“Want to play next?” the boy asked Frank. “Bet you five dollars.”
“I’m not good enough to play for money.”
“Bet you that box of squid there.”
“No way.” Frank ate on while they continued. “You guys aren’t playing for money,” he observed.
“He already took all I got,” the vet said. “Now I’m like pitching him batting practice. He’s dancing on my body, the little fucker.”
The boy shook his head. “You just ain’t paying attention.”
“You wore me out, Chessman. You re beating me when I m down. You’re a fucking menace. I’m setting up my sneak attack.”
“Checkmate.”
The other guys laughed.
Then three men ran into their little clearing. “Hi guys!” they shouted as they hustled to the far end of the site.
“What the hell?” Frank said.
The big vet guffawed. “It’s the frisbee players!”
“They’re always running,” one of the other vets explained.

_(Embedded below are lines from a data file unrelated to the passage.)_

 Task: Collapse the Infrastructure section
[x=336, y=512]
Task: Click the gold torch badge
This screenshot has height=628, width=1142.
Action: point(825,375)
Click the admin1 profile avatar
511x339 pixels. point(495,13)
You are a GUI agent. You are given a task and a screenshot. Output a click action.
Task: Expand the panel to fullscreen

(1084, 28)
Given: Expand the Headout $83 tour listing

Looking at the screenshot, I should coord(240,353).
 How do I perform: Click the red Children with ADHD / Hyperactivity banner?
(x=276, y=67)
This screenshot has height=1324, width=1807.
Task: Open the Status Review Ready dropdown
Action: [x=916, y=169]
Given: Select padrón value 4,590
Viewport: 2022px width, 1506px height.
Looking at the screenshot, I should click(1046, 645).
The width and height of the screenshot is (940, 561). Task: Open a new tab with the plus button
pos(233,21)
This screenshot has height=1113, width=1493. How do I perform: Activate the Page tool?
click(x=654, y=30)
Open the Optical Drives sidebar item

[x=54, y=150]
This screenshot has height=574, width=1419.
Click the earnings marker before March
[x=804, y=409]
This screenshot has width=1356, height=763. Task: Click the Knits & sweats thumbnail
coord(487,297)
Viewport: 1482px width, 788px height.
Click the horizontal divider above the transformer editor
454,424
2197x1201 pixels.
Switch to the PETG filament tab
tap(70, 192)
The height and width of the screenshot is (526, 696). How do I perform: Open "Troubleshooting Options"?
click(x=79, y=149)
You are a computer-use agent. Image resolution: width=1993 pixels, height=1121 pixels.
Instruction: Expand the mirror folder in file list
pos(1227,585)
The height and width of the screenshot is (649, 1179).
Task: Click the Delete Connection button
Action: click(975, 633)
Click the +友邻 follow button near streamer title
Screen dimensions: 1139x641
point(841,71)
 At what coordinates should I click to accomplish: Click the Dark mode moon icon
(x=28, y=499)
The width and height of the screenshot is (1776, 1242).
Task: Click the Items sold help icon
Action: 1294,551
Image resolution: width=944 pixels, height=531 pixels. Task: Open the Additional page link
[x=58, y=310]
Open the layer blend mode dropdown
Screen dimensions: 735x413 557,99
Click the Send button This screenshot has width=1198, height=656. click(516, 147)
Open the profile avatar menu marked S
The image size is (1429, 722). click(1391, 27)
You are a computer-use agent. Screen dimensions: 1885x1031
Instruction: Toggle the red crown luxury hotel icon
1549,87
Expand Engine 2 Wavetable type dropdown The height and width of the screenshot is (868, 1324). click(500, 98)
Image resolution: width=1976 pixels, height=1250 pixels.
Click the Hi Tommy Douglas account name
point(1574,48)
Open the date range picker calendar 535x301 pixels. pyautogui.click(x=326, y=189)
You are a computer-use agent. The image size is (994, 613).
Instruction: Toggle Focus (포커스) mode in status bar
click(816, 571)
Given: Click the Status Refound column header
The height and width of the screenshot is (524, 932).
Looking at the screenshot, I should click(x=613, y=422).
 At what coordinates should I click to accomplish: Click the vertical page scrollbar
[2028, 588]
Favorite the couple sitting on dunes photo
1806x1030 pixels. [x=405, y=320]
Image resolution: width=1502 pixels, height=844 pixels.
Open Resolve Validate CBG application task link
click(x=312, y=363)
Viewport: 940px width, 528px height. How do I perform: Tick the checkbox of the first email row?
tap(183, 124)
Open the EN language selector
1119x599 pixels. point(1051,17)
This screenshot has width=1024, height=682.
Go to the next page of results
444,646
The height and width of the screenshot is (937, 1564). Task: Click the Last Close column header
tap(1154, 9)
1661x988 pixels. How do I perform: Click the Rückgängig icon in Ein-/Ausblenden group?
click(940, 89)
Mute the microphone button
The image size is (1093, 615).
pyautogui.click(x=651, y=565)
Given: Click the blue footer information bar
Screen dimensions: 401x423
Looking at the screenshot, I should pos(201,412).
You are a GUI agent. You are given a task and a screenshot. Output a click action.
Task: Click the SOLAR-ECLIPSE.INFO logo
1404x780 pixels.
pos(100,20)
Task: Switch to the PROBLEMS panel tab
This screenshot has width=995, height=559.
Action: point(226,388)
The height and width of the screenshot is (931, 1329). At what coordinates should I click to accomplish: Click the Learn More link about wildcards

He wore a VFW baseball cap and his face was dissolute and whiskery. He shouted to the runners: “Hey who’s winning!”
“The wind!” one of them replied.
“Evening, gentlemen,” another said. “Happy Thursday.”
“Is that what it is?”
“Hey who’s winning? Who’s winning?”
“The wind is winning. We’re all winning.”
“That’s what you say! I got my money on you now! Don’t you let me down now!”
The players faced a fairway of mostly open air to the north.
“What’s your target?” Frank called.
The tallest of them had blue eyes, gold-red dreadlocks, mostly gathered under a bandanna, and a scraggly red-gold beard. He was the one who had greeted the homeless guys first. Now he paused and said to Frank, “The trash-can, down there by that light. Par four, little dogleg.” He took a step and made his throw, a smooth uncoiling motion, and then the others threw and they were off into the dusk.